И без конца гремел, повторялся этот же народный приказ…
— Так буде воля Божия!.. Иду нарекати царя. А вы уси — и прости люди, и ратни — идить во храмы кремлёвские. Там усе приуготовано. Примить присягу царю и государю, великому князю Петру Алексеичу, самодержцу всея Великия, Малыя и Белыя России. Аминь… Хай живе на многия лета!..
— На многия ле-ееета…
Восторженный клич потряс окна дворца и долетел до царевичей и царевен, до семьи Нарышкиных, до всего гнёзда Милославских, которые здесь в одном покое стояли и ждали как разрешит судьба их многолетний спор?
Услышав эти крики, вздрогнула, вскинула головой царевна Софья и вышла из покоя, а за ней и все царевны, старшие и меньшие.
Радостью засветилось лицо Натальи, когда она с молчаливым благословеньем опустила руки на голову царевича-сына, в этот самый миг призванного на престол голосом народа. Вернулся патриарх. С ним вместе все прошли в Крестовую палату. Грянул хор: «Аксиос..», «Осанна!»
И совершилось наречение на царство царя Петра Алексеевича, первого императора и Великого в грядущем…
Всю ночь толпы народа, переходя из одного собора в другой, совершали поклонение перед телом усопшего Федора и присягали новому царю-отроку Петру Алексеевичу и всему роду его.
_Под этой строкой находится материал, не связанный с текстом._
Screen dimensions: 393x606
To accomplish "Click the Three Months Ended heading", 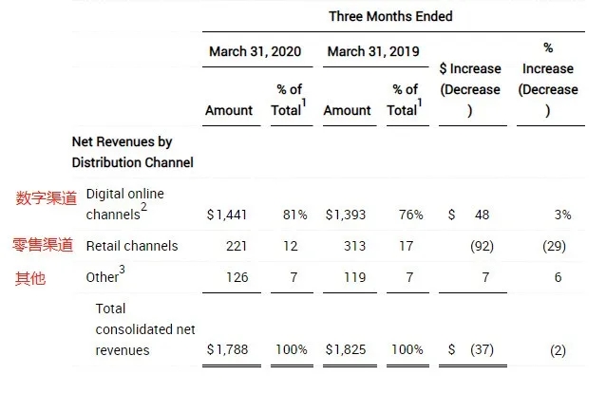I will pyautogui.click(x=390, y=16).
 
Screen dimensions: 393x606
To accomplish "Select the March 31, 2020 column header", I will pyautogui.click(x=255, y=51).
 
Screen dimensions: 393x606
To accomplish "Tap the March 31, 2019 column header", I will pyautogui.click(x=372, y=51).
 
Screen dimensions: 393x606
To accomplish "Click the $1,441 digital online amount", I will pyautogui.click(x=228, y=215).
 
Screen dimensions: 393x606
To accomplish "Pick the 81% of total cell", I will pyautogui.click(x=293, y=215).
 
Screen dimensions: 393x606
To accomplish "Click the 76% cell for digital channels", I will pyautogui.click(x=410, y=215).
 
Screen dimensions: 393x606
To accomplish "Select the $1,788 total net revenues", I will pyautogui.click(x=228, y=349).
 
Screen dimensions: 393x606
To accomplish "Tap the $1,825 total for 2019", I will pyautogui.click(x=346, y=349).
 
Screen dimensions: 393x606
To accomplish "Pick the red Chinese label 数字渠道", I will pyautogui.click(x=46, y=198).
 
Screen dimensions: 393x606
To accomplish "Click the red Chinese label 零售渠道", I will pyautogui.click(x=43, y=245).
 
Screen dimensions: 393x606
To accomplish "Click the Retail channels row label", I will pyautogui.click(x=132, y=246).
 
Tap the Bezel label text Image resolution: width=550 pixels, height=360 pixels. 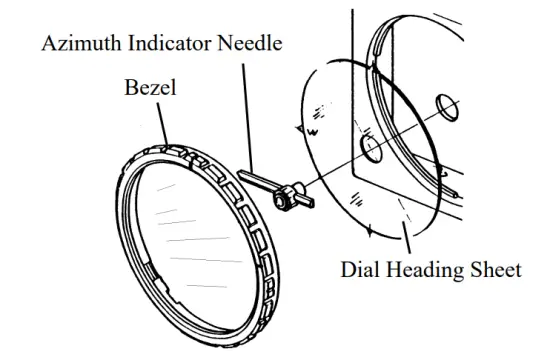[150, 89]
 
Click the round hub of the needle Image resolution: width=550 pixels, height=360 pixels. [284, 199]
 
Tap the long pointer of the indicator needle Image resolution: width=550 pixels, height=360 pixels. [256, 182]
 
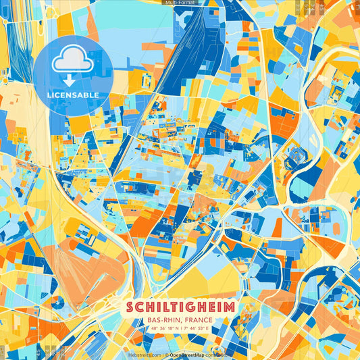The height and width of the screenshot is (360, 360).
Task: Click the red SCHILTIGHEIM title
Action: [x=180, y=307]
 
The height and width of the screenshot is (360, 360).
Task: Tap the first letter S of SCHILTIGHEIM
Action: [x=130, y=307]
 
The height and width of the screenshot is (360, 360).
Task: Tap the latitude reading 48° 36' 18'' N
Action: [x=162, y=328]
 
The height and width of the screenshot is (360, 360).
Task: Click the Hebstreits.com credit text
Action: [x=145, y=355]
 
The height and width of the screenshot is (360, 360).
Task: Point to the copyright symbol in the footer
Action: [x=165, y=355]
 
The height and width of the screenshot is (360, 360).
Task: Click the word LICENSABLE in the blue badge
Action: [x=73, y=95]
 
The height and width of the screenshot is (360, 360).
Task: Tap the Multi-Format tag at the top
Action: [x=179, y=3]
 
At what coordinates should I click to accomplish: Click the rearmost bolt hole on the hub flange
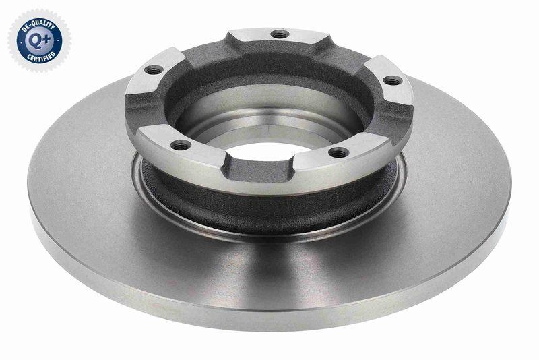coord(279,34)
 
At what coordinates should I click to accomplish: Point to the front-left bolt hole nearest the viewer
coord(179,144)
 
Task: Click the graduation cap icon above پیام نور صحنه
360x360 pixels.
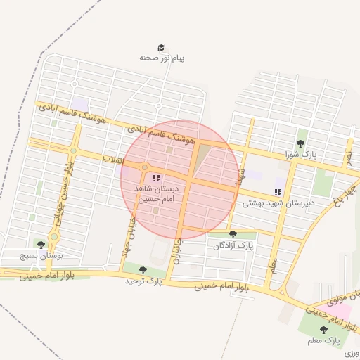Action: coord(162,47)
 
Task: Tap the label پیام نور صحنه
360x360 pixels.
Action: coord(162,58)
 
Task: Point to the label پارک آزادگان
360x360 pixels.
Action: coord(233,246)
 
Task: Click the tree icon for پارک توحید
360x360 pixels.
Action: coord(143,269)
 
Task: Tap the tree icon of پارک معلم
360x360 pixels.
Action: coord(323,330)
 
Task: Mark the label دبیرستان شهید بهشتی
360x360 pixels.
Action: coord(278,202)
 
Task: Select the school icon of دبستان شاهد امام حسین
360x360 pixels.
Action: coord(156,179)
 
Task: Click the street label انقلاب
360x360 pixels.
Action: coord(112,160)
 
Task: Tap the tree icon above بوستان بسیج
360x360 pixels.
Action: coord(41,245)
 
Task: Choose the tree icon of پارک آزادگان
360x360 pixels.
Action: coord(233,234)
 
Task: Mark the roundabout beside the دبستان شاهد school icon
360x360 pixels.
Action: coord(145,167)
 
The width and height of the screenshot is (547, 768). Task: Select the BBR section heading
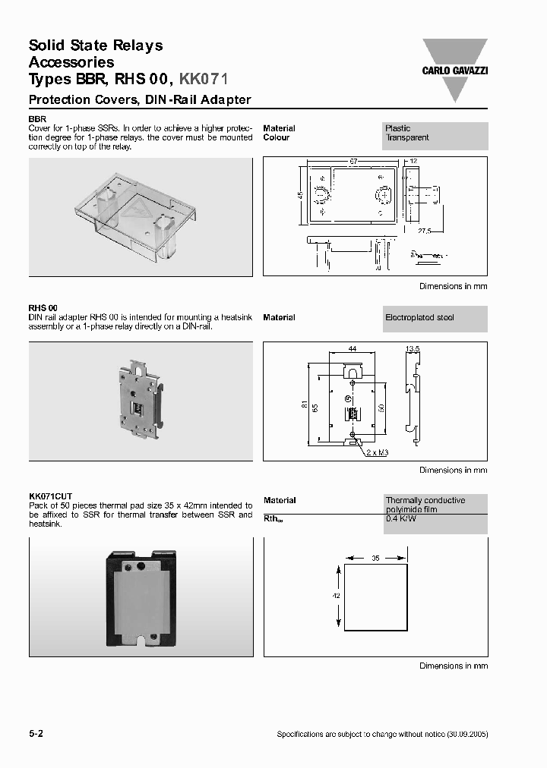click(x=37, y=120)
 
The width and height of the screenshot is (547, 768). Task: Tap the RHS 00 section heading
click(x=43, y=308)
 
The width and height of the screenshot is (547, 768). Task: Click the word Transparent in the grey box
click(x=407, y=138)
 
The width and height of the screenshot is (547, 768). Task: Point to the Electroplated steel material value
click(x=419, y=318)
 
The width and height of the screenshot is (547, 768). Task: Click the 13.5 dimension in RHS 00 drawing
click(x=413, y=349)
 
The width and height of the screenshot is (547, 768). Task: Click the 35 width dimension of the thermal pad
click(x=375, y=558)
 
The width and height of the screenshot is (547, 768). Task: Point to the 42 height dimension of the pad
click(x=336, y=596)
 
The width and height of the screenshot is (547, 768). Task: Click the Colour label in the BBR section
click(x=277, y=138)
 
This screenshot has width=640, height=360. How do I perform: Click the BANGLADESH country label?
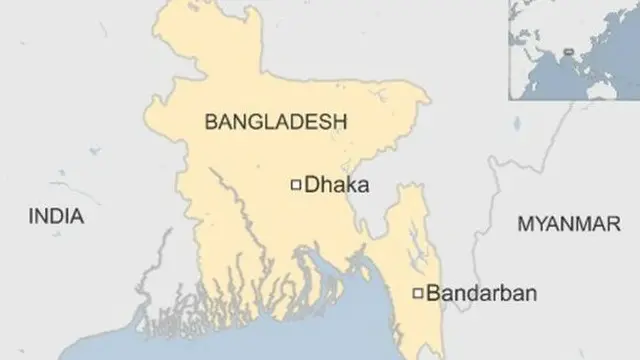tap(275, 121)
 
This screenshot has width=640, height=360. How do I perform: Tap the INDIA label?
tap(56, 216)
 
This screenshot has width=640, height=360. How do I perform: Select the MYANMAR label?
tap(567, 225)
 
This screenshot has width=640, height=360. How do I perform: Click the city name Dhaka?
tap(337, 184)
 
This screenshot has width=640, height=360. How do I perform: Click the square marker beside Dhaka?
tap(295, 184)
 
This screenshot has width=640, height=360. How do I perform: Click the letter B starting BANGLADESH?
tap(210, 121)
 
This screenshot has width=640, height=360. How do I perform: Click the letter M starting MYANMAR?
tap(523, 225)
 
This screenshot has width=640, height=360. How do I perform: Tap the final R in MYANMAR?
tap(613, 225)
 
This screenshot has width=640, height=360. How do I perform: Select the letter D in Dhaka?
tap(310, 184)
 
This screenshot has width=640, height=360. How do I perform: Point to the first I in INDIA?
tap(31, 216)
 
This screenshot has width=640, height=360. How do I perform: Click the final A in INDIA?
tap(79, 216)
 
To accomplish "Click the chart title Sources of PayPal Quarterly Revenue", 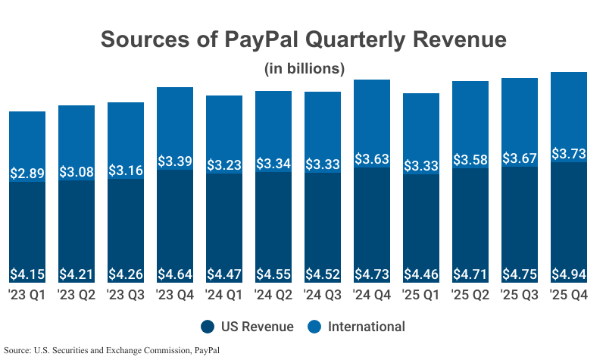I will tap(303, 39).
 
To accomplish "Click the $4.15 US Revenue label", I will tap(27, 274).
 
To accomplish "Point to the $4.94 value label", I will tap(569, 274).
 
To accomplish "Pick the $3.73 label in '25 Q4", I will tap(569, 153).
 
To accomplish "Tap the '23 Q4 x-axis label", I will tap(175, 294).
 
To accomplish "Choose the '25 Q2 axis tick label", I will tap(470, 294).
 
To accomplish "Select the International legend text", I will tap(367, 327).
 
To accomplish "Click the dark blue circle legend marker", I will tap(208, 327).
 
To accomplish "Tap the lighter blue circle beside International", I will tap(314, 327).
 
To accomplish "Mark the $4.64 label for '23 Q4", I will tap(175, 274).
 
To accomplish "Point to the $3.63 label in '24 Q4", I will tap(372, 160).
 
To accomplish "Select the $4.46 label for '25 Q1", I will tap(421, 274).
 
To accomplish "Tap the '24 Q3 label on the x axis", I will tap(323, 294).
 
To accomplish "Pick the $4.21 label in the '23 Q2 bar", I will tap(77, 274).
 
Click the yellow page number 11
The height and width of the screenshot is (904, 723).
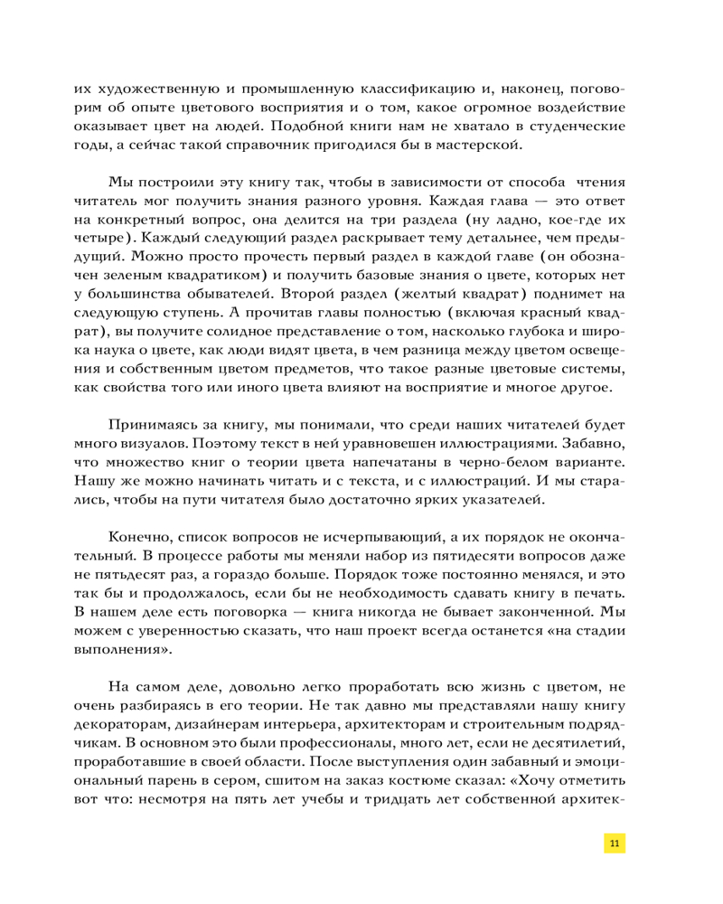pos(615,843)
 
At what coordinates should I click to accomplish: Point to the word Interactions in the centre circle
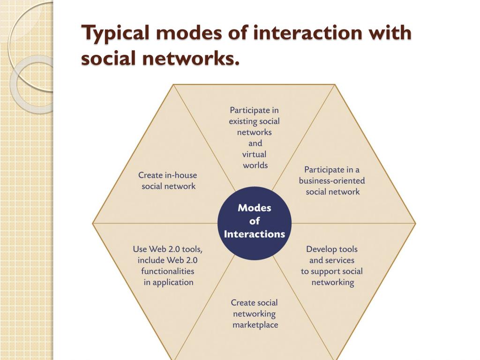pos(255,234)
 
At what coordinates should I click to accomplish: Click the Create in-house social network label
pos(168,180)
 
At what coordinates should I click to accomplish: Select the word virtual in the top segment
pos(254,154)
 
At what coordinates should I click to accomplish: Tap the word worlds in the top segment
pos(255,165)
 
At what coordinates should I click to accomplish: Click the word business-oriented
pos(332,180)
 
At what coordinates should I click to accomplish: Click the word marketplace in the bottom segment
pos(255,324)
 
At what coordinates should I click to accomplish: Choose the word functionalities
pos(167,271)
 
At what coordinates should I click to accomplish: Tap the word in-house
pos(180,175)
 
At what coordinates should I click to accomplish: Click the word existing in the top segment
pos(243,121)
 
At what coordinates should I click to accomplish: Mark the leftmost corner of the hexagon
pos(93,223)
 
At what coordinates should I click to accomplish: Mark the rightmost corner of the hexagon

Везде на посадах, в стрелецких слободах, на окраинах столицы, как и в Кремле, разосланные гонцы собирали стрельцов и народ во храмы — и все приносили присягу новому государю, а священство служило панихиды по усопшем Федоре.
Крупными, быстрыми шагами, совсем не по-девичьи, ходит взад и вперёд по своему покою царевна Софья.
Остальные сестры уселись тут же, теснятся на скамье, словно опасаясь чего-то или взаимно защищая одна другую. Самая старшая, Евдокия, которой пошёл тридцать третий год, рыхлая, почти совсем увядшая, сидит в углу, прислонясь к стене, уронив на колени пухлые, белые, унизанные перстнями руки и тупо глядит перед собой глазами без выражения, словно и не видит ничего: ни Софьи, мятущейся по тесному покою, ни сестёр Марфы, Марии и Федосьи, прижавшихся к ней с обеих сторон.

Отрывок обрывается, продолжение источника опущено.